Information has significant impacts on decision-making arising in every decision, control, and learning problems in various contexts. The main thrust of my research is to investigate the interaction between information and decision-making in large networks in the presence of unknown and uncertain environments. My research has focused mainly on the theory and applications of large-scale decentralized stochastic systems and control, games, and learning, combining stochastic optimal control theory, game theory, incentive design, and learning theory. Some of my current research projects include:
Large stochastic games, teams, and their mean-field limits
Learning and approximations of near-optimal decisions
Stochastic incentive designs and data analytics
Learning in large games and teams
A class of decision-making problems where decision-makers have a common cost is called team problems. Such problems are quite general, with an abundance of applications involving many areas of operations research, applied mathematics, and engineering such as decentralized stochastic control, financial systems, networked control, cooperative systems, sensor networks, and energy market. Several real-life competitive game scenarios occur on a team basis. For example, in industries such as technology development and manufacturing, organizing employees into teams is an effective way to improve performance and enhance productivity compared to a single decision-maker arrangement. These can be modeled by viewing them as games problem among teams. The information structure characterizes the interaction of information and decision-making, which plays a pivotal role in the existence, and approximations of solutions. For example, the celebrated Witsenhausen's counterexample demonstrates the difficulty of obtaining optimal solutions, arising from considering a decentralized information structure. Depending on the information of the problem, finding the solution can be computationally intractable even for problems with a finite number of decision-makers. The complexity often exacerbates as the number of decision-makers increases. My research in this area establishes the existence, approximations, and structural results for optimal solutions to these problems.
S. Sanjari, N. Saldi, and S. Yüksel, "Optimality of Independently Randomized Symmetric Policies for Exchangeable Stochastic Teams with Infinitely Many Decision Makers", Mathematics of Operations Research, 2022 (pdf), (arXiv)
S. Sanjari and S. Yüksel, "Optimal Policies for Convex Symmetric Stochastic Dynamic Teams and their Mean-field Limit", SIAM Journal on Control and Optimization, 2021, v. 59, pp. 777-804 (pdf).

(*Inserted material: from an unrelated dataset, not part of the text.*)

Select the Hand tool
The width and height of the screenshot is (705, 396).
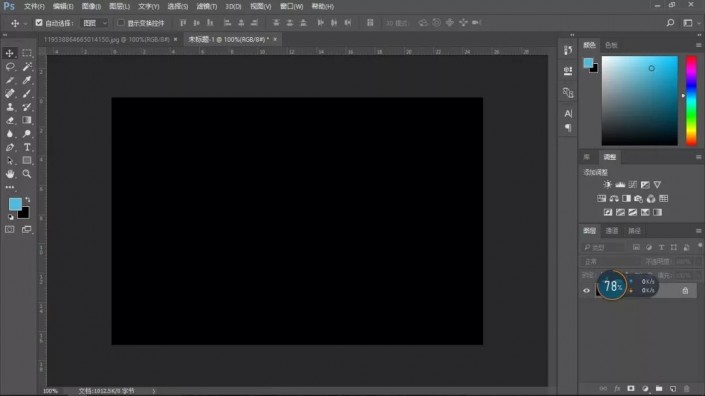pyautogui.click(x=10, y=174)

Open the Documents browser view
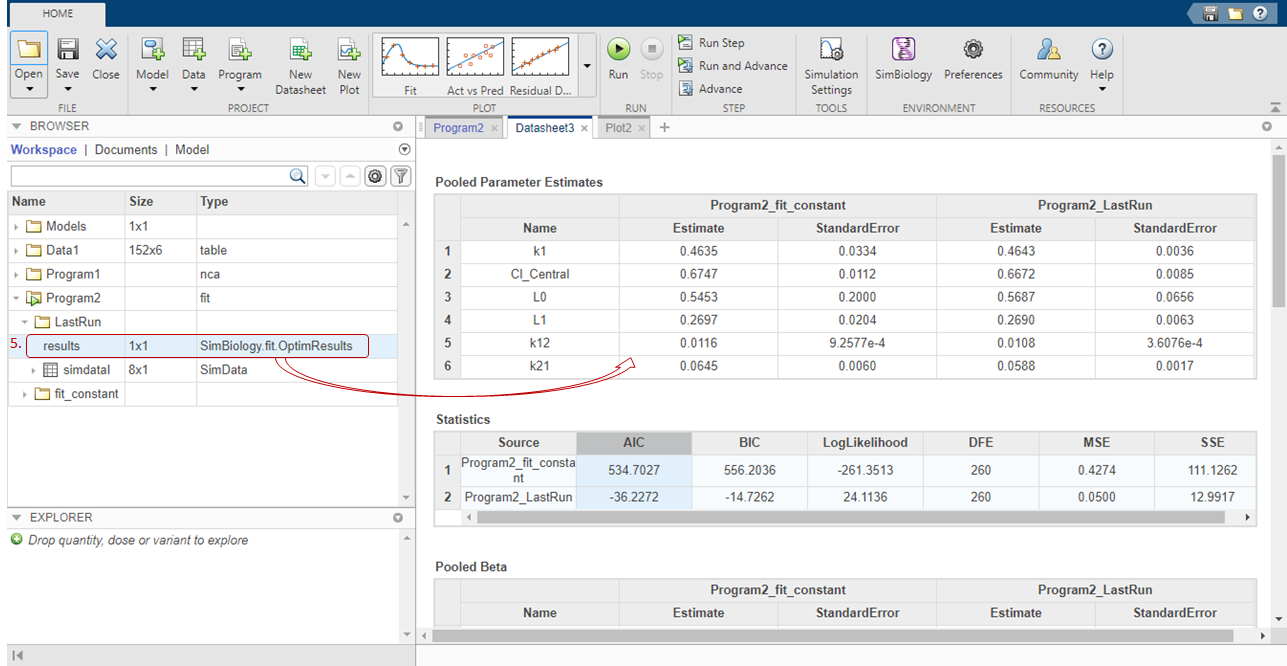[126, 150]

S. Sanjari, T. Başar, and S. Yüksel, "Isomorphism Properties of Optimality and Equilibrium Solutions under Equivalent Information Structure Transformations: Stochastic Dynamic Games and Teams'', SIAM Journal on Control and Optimization, to appear (2023) (arXiv-Games, arXiv-Teams).
S. Sanjari, N. Saldi, and S. Yüksel, "Nash Equilibria for Exchangeable Team against Team Games, their Mean Field Limit, and Role of Common Randomness", 2022 (arXiv)

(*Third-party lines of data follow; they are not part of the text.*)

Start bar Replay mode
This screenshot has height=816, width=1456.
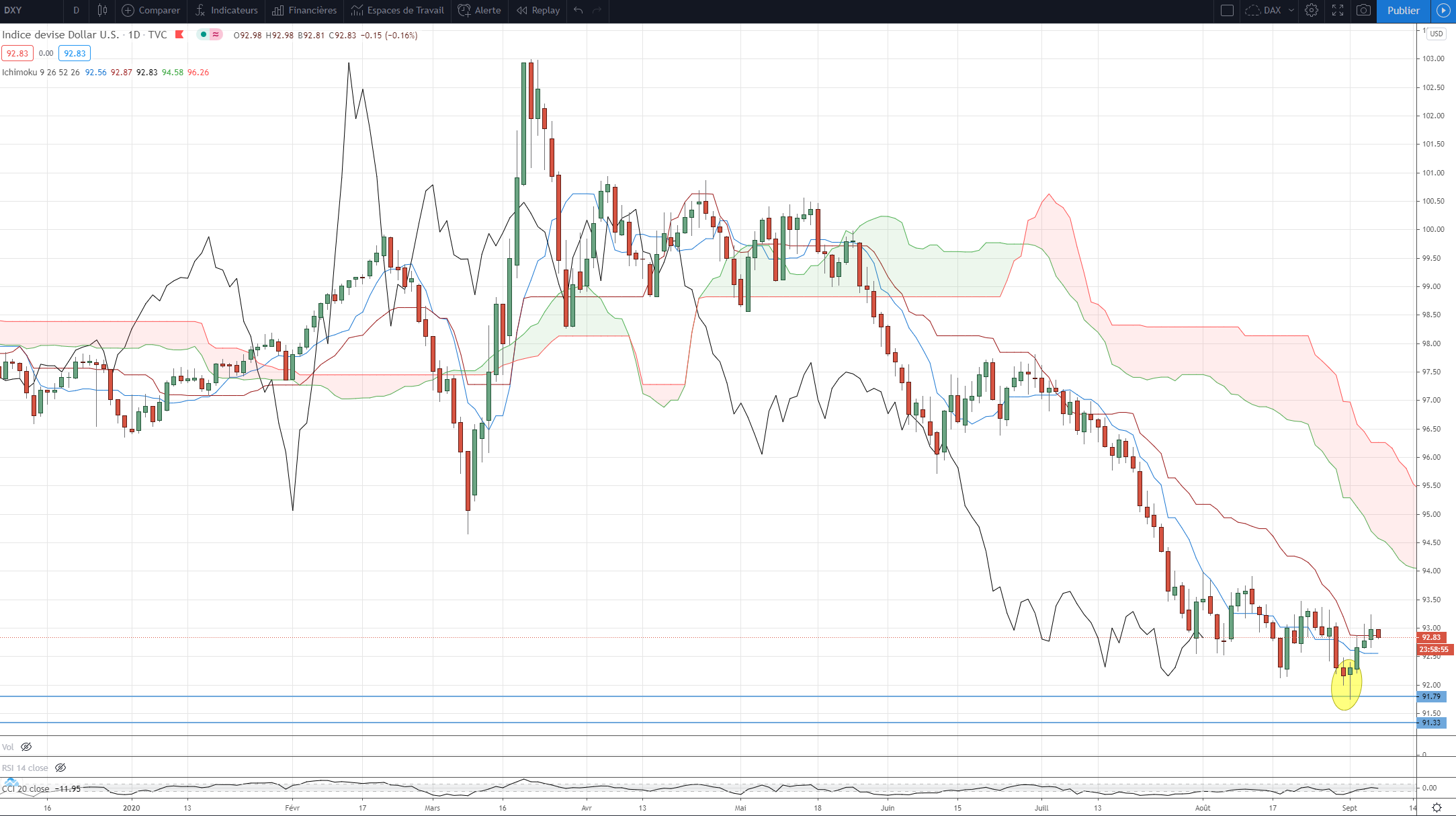(x=538, y=10)
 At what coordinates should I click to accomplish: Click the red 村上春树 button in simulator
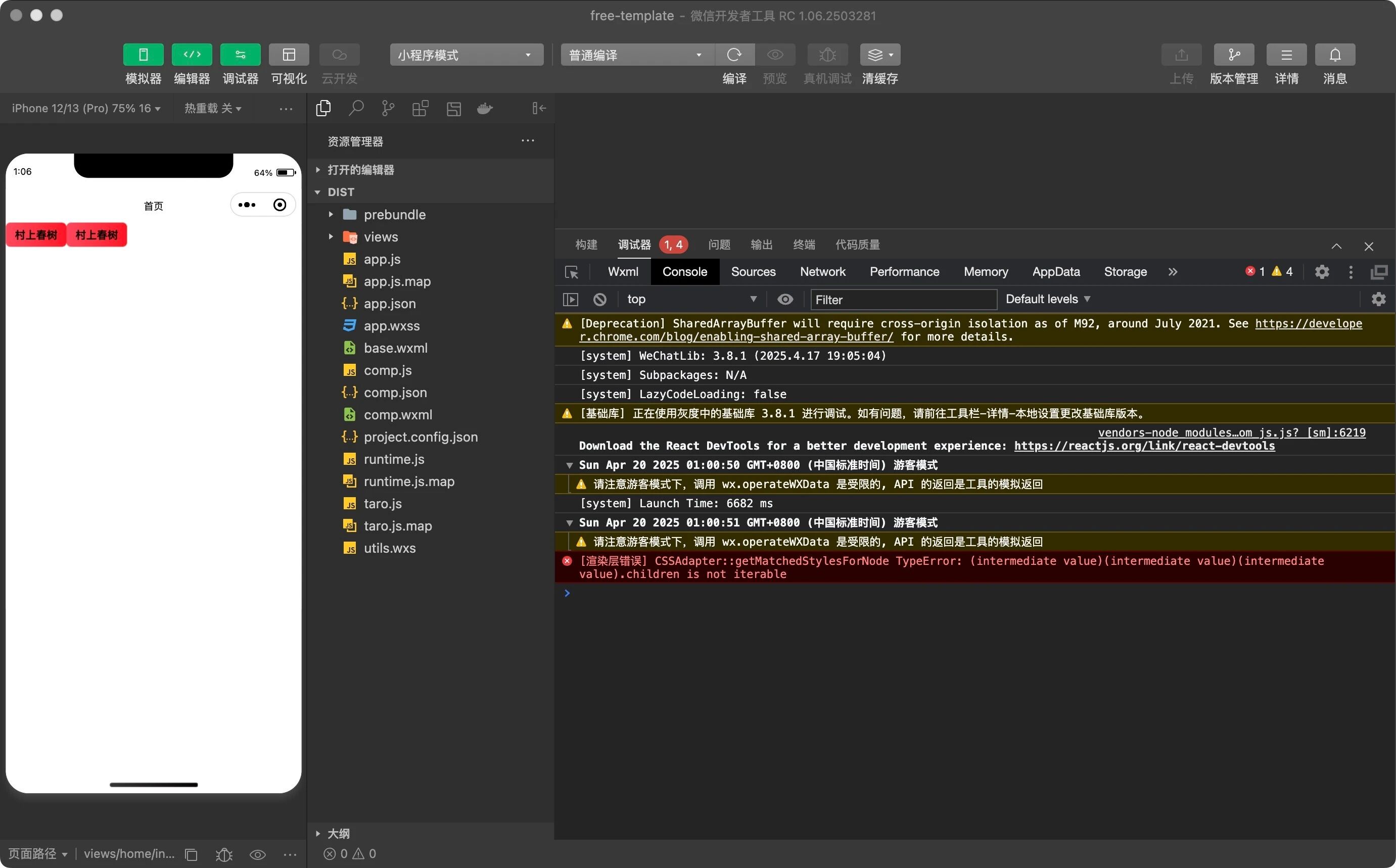coord(36,235)
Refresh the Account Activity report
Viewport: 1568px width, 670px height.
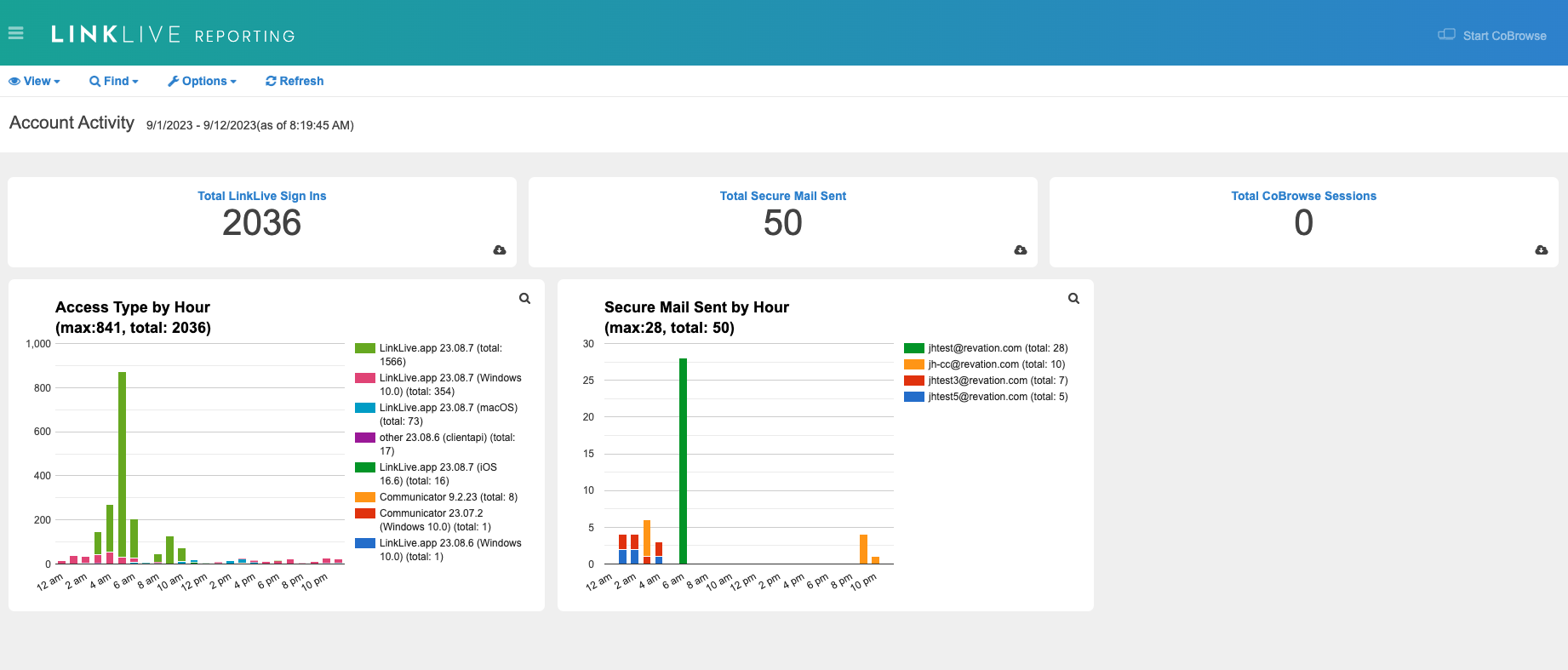295,81
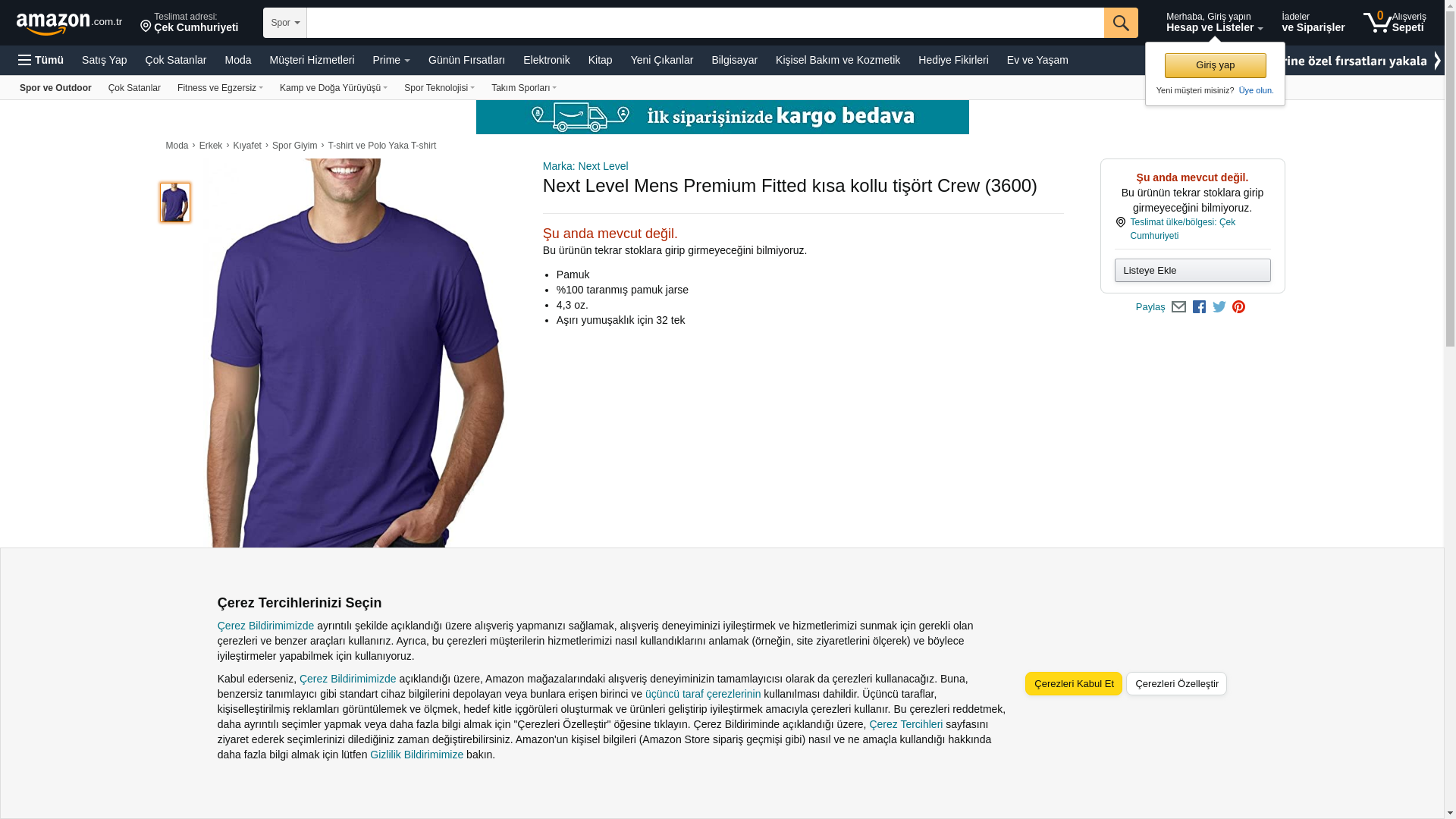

In decision-making problems, decision-makers often do not exactly know their cost and dynamic structures. Decision-making and learning should take place given data on the underlying model for each decision-maker. A thread of work on learning studies such a setting. Can decision-makers adopt an algorithm that allows them to learn the uncertainties while making "optimal" decisions? My research in this area analyzes decentralized algorithms that lead to computationally efficient methods for learning near-optimal decisions leveraging infinite-dimensional statistical learning tools such as reproducing kernel Hilbert space (RKHS) technique, where optimal value functions and/or policies can be embedded in an infinite-dimensional Hilbert space whose elements can be represented via a positive-semi definite kernel. My main goal in this direction is to address challenges in numerical computations in the presence of big data.

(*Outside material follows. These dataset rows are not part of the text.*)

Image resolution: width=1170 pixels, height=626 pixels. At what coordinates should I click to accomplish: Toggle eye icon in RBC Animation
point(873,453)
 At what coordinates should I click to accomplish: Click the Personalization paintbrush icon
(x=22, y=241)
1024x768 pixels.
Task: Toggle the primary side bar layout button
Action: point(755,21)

B. Hou, S. Sanjari, N. Dahlin, S. Bose, U. Vaidya "Sparse Learning of Dynamical Systems in RKHS: An Operator-Theoretic Approach '', International Conference on Machine Learning (ICML 2023) (pdf).
B. Hou, S. Sanjari, N. Dahlin, S. Bose "Compressed Decentralized Learning of Conditional Mean Embedding Operators in Reproducing Kernel Hilbert Spaces'', AAAI Conference on Artificial Intelligence 2022 (pdf).
Another important class of decision-making problems corresponds to those that are hierarchical and often involve a leader and a collection of followers with possibly different goals. For these problems, the leader seeks a policy to induce the desired behavior among followers. As an example, consider a duopoly with government regulation that designs regulation strategies to incentivize competitive behavior among suppliers toward social welfare. It is not difficult to surmise that the leader can design a threat policy that seeks to penalize the followers heavily for marginally deviating from the leader's desired policy response from the followers. However, such policies are unsavory for a policy-maker; one seeks an incentive policy that levies a penalty on followers that is commensurate with the extent of deviation from the desired response. Does such a policy exist? My research in this area analyzes learning, robustness, and data-driven methods for designing leader's incentive policies for both finite populations and high populations for the followers.
S. Sanjari, S. Bose, and T. Başar, "Incentive Designs for Stackelberg Games with a Large Number of Followers and their Mean-Field Limits'', 2022 (arXiv)
S. Sanjari, S. Bose, and T. Başar, "Signaling-Based Robust for Incentive Designs with Randomized Monitoring'', World Congress of the International Federation of Automatic Control (IFAC 2023) (pdf)
Learning in multi-player games and teams is more challenging than in the single-player setting. In the multi-player learning setting, the players do not know the dynamics and costs' structures but they observe only their private cost realizations. In that, the independent (decentralized) learner does not necessarily share the history of their private actions. Lack of this knowledge leads to inefficient/insufficient exploration which might lead to incomplete learning since players cannot coordinate to explore the state-action space thoroughly, and hence, they face a non-stationary environment from the player's perspective. In addition to this difficulty which is common in games and teams, in the team setting, independent learners face an additional difficulty to learn a globally optimal solution which requires coordination among players to assist them in escaping from local optimal solutions. When we are dealing with large games and teams, this issue will be more prominent. My research in this area lies in two main settings. The first setting is on learning Nash equilibria for large games among teams, where my research studies learning algorithm with the guarantee of converging to a Nash equilibrium. The second setting is on the combination of equilibrium selection and learning for games, where a knowledgeable leader/designer desires to guide the players toward a specific optimal solution by affecting the dynamics and costs via selecting policies. This setting is inspired by applications in the market and incentive design.
"Learning Incentive Equilibrium for Stackelberg Games'' with A. Guclu, S. Bose, and T. Başar.
''Learning to Cooperate in Stochastic Teams with Guidance of a Knowledgeable Player'' with N. Dahlin, V. Subramanian, S. Bose.